It is irrational that we are swayed by whether an option is framed as “1/3 of the people will live” or “2/3 will die.” But such interchangeable scenarios represent the exception. Most of the time the choice of words is not arbitrary but purposely used to convey context and provide an additional communication channel. If two options are posed as “1/3 of the people will live” and one as “2/3 will die” perhaps the questioner is giving us a hint that the first option is the best one. Indeed, we all use the framing effect automatically and unconsciously. Who among us, when faced with having to relay the expected outcome of an emergency surgical procedure to a shaken sibling, would say, “There is a 50 percent chance Dad will die” rather than “There is a 50 percent chance Dad will survive”? Although most of us don’t consciously think about how we frame questions and statements, we intuitively grasp the importance of the framing. Even children seem to grasp that when Dad asks whether they ate their vegetables they are better off framing their answer as “I ate almost all of my veggies,” than “I left a few of my veggies.”

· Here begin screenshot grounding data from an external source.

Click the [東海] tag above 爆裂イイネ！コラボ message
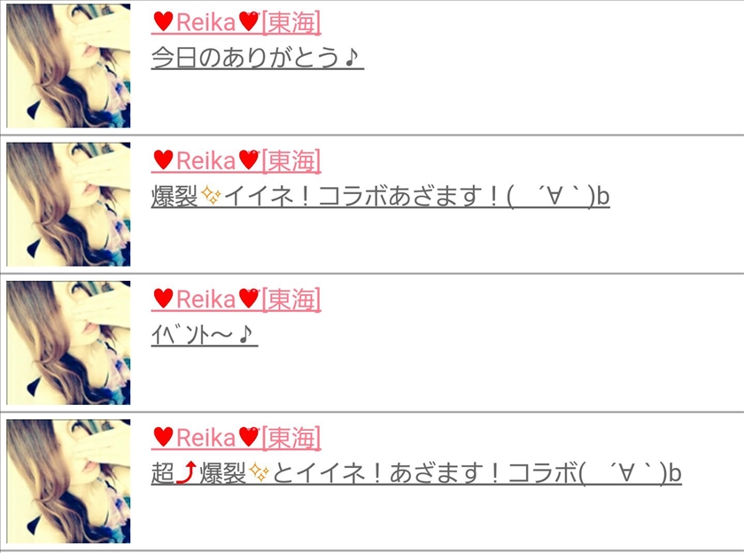744x553 pixels. point(291,160)
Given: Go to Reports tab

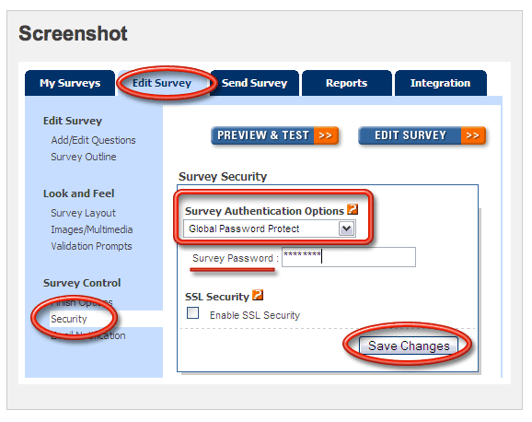Looking at the screenshot, I should coord(346,83).
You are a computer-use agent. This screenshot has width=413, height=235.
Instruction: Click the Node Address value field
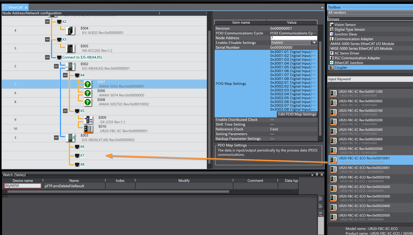coord(294,38)
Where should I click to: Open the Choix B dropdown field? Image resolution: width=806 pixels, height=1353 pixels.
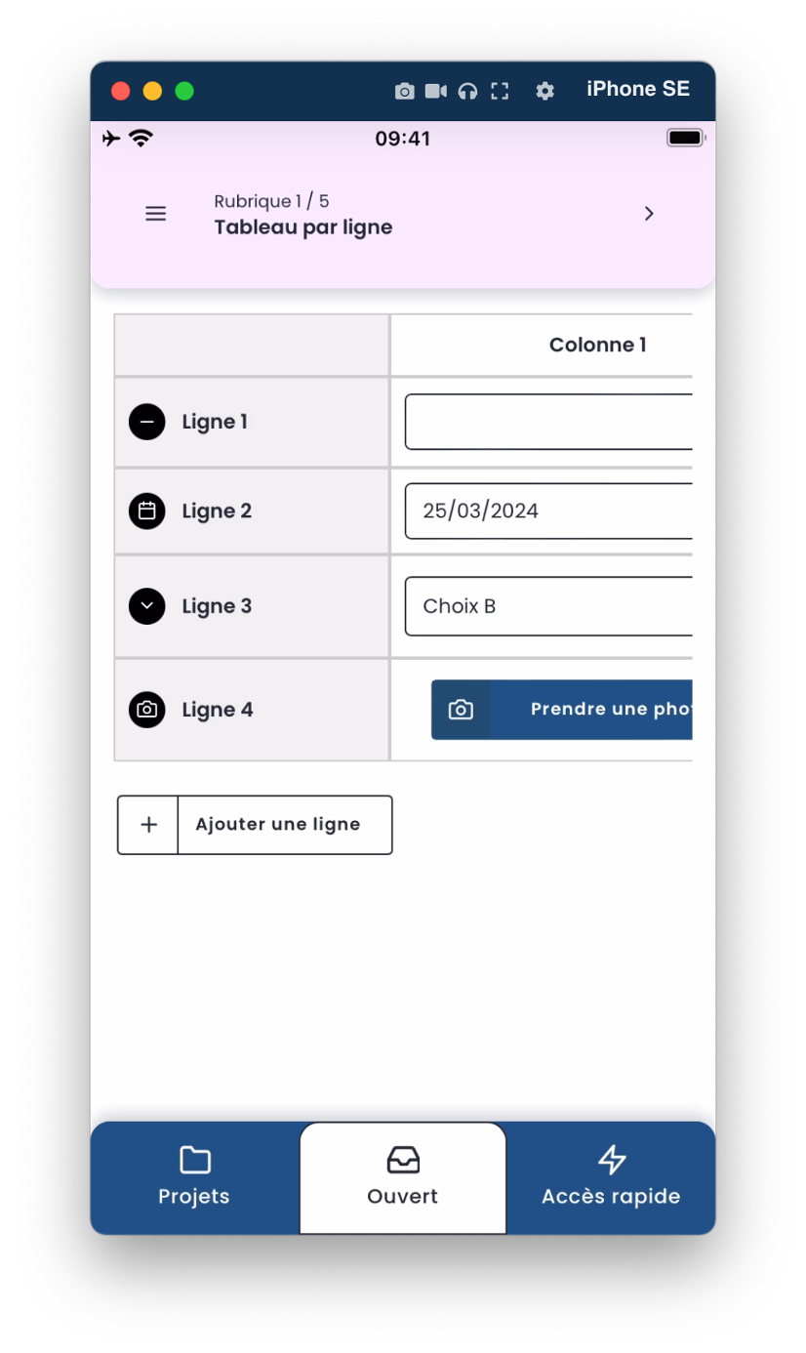(x=548, y=606)
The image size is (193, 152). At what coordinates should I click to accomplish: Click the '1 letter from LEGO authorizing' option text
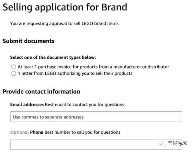click(x=75, y=73)
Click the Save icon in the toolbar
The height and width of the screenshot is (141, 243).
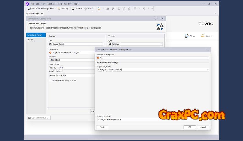tap(108, 9)
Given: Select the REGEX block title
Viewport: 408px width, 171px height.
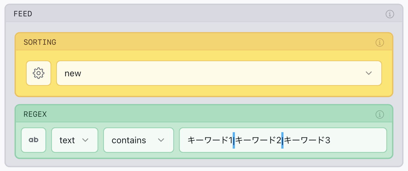Looking at the screenshot, I should click(x=35, y=114).
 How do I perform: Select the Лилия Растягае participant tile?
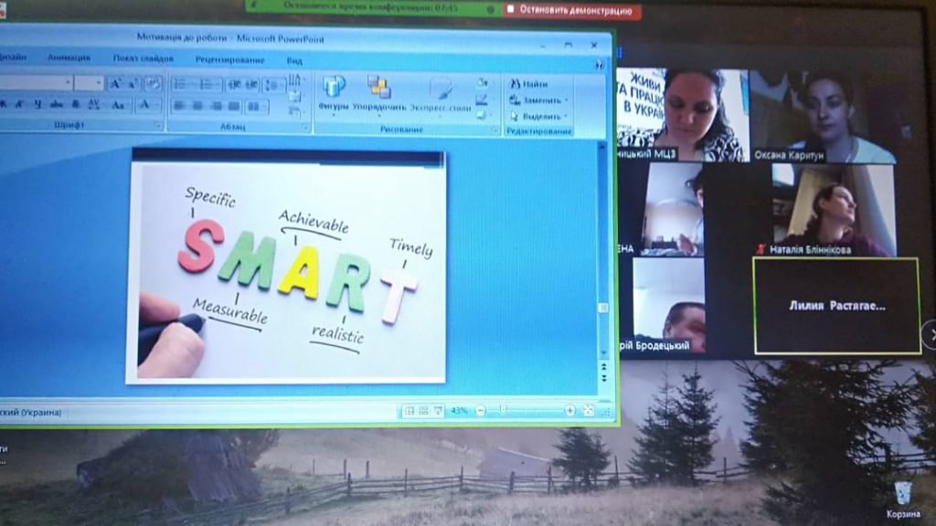click(x=835, y=306)
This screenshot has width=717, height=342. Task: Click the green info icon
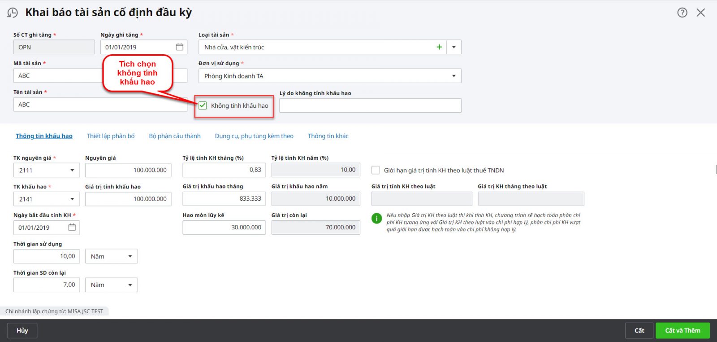pos(376,219)
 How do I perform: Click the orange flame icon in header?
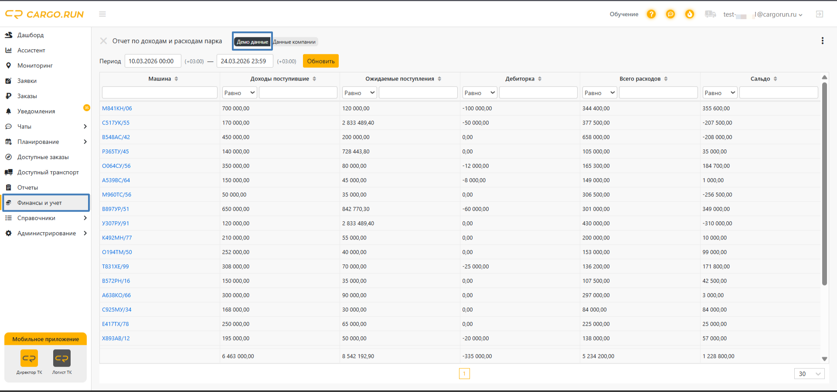coord(690,14)
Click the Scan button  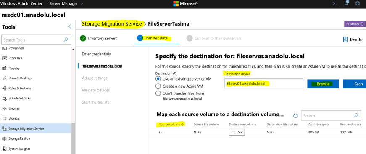click(x=354, y=84)
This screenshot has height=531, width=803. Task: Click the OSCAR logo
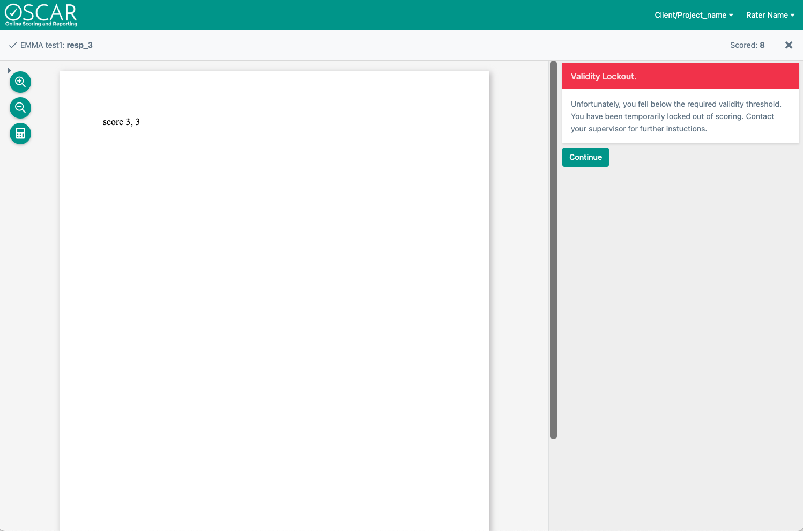[41, 13]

The framing and anchoring biases are simply examples of situations in which we would be better off not being sensitive to context.
Loss Aversion
If you are like me, losing a $100 bill is more upsetting than finding a $100 bill is rewarding. Similarly, if your stock investment starts at $1000, proceeds to rise to $1200 in a week, and a week later it falls back to $1000, the ride down is more agonizing than the ride up is enjoyable. That a loss carries more emotional baggage than an equivalent gain is referred to as loss aversion.
In one prototypical experiment half the students in a classroom were given a coffee mug with the school logo on it. Next, the students with the mugs were asked to set a sale price for their mugs, and the mugless students were asked how much they would be willing to pay for the mugs. The median asking price for the mugs was $5.25, and the median buying offer was around $2.50.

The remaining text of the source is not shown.